● WRITTEN INSTRUCTION 1: From the Morning Porridge column, list the clues to the April Fool's story that the column names.
● WRITTEN INSTRUCTION 2: Carry the Morning Porridge column forward from its last sentence.

● PAGE:
-.-.-

Blain’s Morning Porridge submitted by Bill Blain
“Please… make it stop… ”
In the news this morning we’ve got a raft of stories to wake up and think about. Yesterday’s hotly anticipated US and China data was benign and won’t roil markets. Rolls Royce engines on B-787 Dreamliners are still not functioning properly – 2 have been grounded suffering from “premature blade deterioration”. Its bad news for operators as further checks are mandated. Lyft’s successful IPO soared from $72 to $88.60, but this morning its tumbled to $65 – what does that tell us about valuations? (And, let’s not mention the lack of earnings or its massive borrowings because these don’t matter: companies not making any money don’t pay taxes… and that’s a good thing?)
I was a bit disappointed by my failure to catch many readers with yesterday’s April Fool’s story. My imaginary tale of an IDIET Withholding Tax on German Securities to drive European growth only netted a solitary chap working for a German fund who asked if this meant assets would be transferred back to London. Nope.. I made it all up.
Most readers spotted the obvious clues like the imposition date of June 31st. A couple got it on Shane Longman – the fictional brokerage from the 1980s series Capital City. No one seemed to get Autoclytus Strada; a reference to the first ever Eurobond launched by Autostrada in 1963 following the imposition of the US interest equalisation tax which triggered the offshore dollar market – the Euromarket, which is why we are all here today. I remember it well… (And incidentally; Autoclytus, the grandfather of the wily Odysseus and the King of Thieves, sums up the way the Euromarkets used to behave when it was all still fun!)

-.-.-

● SOURCE DATA:

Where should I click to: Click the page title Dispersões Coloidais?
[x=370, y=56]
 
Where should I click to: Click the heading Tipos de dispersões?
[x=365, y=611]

-.-.-

● RESPONSE 1:
- The imposition date of June 31st
- Shane Longman
- Autoclytus Strada

● RESPONSE 2:
However, many readers did comment the idea of directing savings and consumption from Germany into the rest of Europe is the key to restoring normal growth across the EU… and reckoned my imaginary IDIET tax was a way to kick start it. It’s a ridiculous notion that Germany would ever support anything that reeked of German savers and taxpayers paying for the rest of Europe. And that’s the problem.
This years April 1 joke was based on the core problem at the centre of the Euro zone: how to make 19 imbalanced economies function under the same currency. Thus far, the Euro has produced one winner (Germany) and 18 losers. The result is imbalance and one-way target 2 distortions because one economy is so strong. For the single currency to work, the Euro requires not only closer fiscal homogeneity from economies closely aligned with each other – spawning the need for closer union across taxation, banking and business, but ultimately closer political union. It’s just not happening. In fact, its reversing and we’re likely to see that proved in the May EU elections.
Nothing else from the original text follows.